Slow queries are a major factor affecting the performance of a gbase database cluster. This article covers the complete workflow — from enabling slow query logging, locating problematic SQL, analyzing execution plans, to optimizing partitions and distribution keys — with a real‑world case study.
1. Enabling Slow Query Logging
Add the following parameters to gbase_8a_gcluster.cnf and restart the cluster:
gcluster_rpc_timeout = 10 # threshold in seconds
slow_query_log = 1
slow_query_log_file = /data/gbase/logs/slow_query.log
log_queries_not_using_indexes = 1
A threshold of 1–3 seconds is recommended based on your workload.
2. Locating Slow Queries
Inspecting the Log File
tail -n 100 /data/gbase/logs/slow_query.log
Each entry records execution time, lock time, rows scanned, and the SQL text.
Querying System Views
-- Currently executing queries
SELECT * FROM gclusterdb.processlist;
-- Historical slow queries
SELECT * FROM gclusterdb.query_history
WHERE execution_time > 3
ORDER BY start_time DESC LIMIT 20;
-- Per‑node query statistics
SELECT * FROM gclusterdb.gnode_query_stats;
3. Analyzing the Execution Plan
EXPLAIN FORMAT=JSON
SELECT a.*, b.name
FROM order_detail a
JOIN orders b ON a.order_id = b.id
WHERE b.create_time > '2026-01-01';
Focus on type (avoid ALL full table scans), key (index usage), rows (estimated rows scanned), and Extra (watch for Using filesort or Using temporary).
Common issues and fixes:
- Full table scan: Avoid wrapping indexed columns in functions.

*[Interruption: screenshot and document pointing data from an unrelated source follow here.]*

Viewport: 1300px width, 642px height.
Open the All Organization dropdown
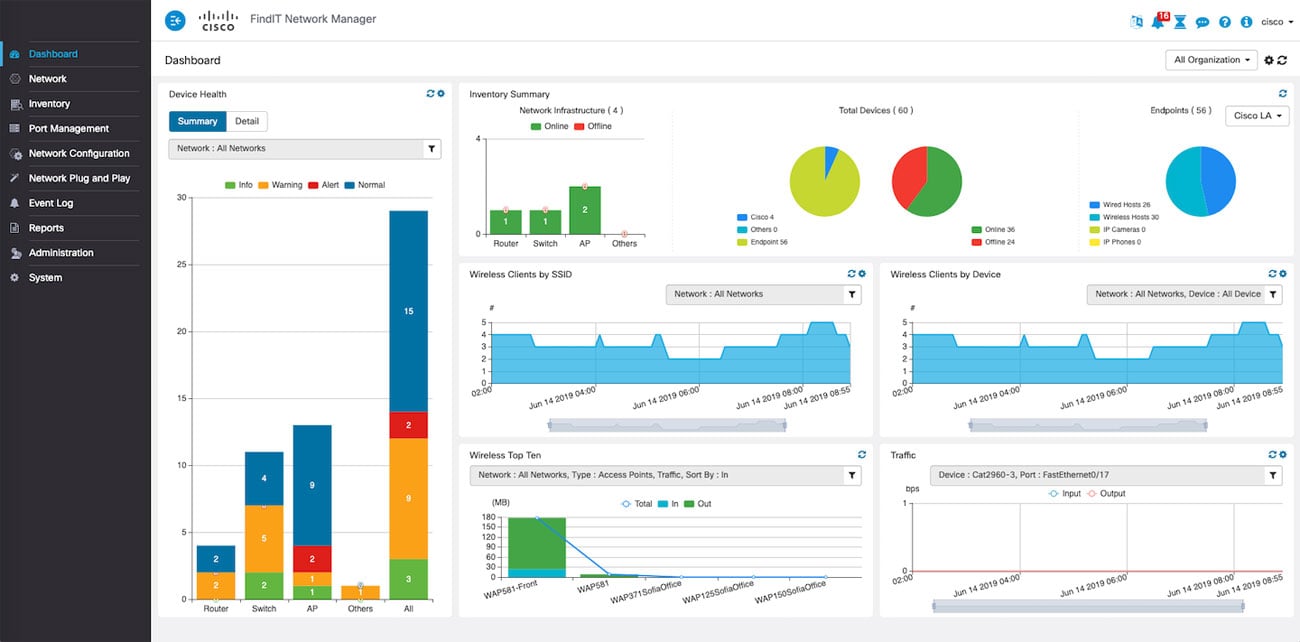pos(1211,60)
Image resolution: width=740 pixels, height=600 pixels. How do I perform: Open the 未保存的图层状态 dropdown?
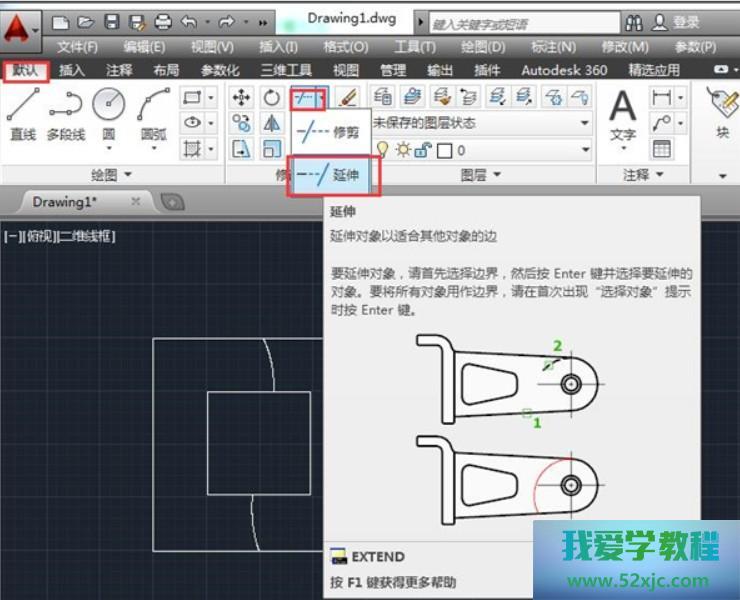(480, 123)
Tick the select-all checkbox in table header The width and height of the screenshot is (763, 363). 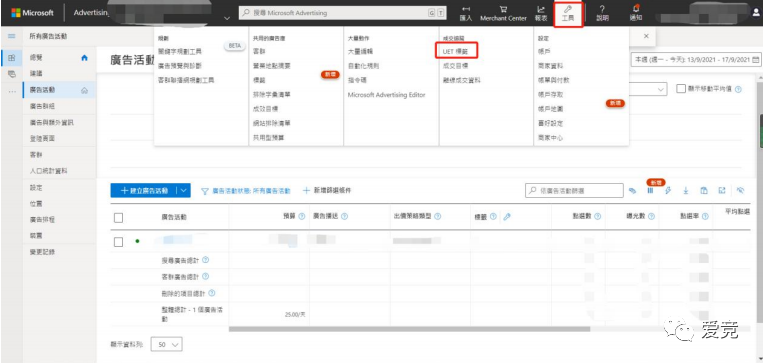click(118, 217)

-- Inefficient: YEAR() disables the index
SELECT * FROM orders WHERE YEAR(create_time) = 2026;
-- Optimized: range condition
SELECT * FROM orders WHERE create_time >= '2026-01-01' AND create_time < '2027-01-01';
- Cartesian product: Always provide explicit JOIN conditions.
- Large table JOINs: Use hints to control the driving table.
SELECT /*+ LEADING(a b) */ a.*, b.*
FROM orders a INNER JOIN order_detail b ON a.id = b.order_id;
4. Partition and Distribution Key Optimization
Range Partitioning Example
CREATE TABLE orders (
id BIGINT PRIMARY KEY,
create_time DATETIME,
status INT,
amount DECIMAL(10,2)
)
PARTITION BY RANGE (YEAR(create_time)) (
PARTITION p2024 VALUES LESS THAN (2025),
PARTITION p2025 VALUES LESS THAN (2026),
PARTITION p2026 VALUES LESS THAN (2027),
PARTITION pmax VALUES LESS THAN MAXVALUE
);
Queries that filter by year will scan only the corresponding partition.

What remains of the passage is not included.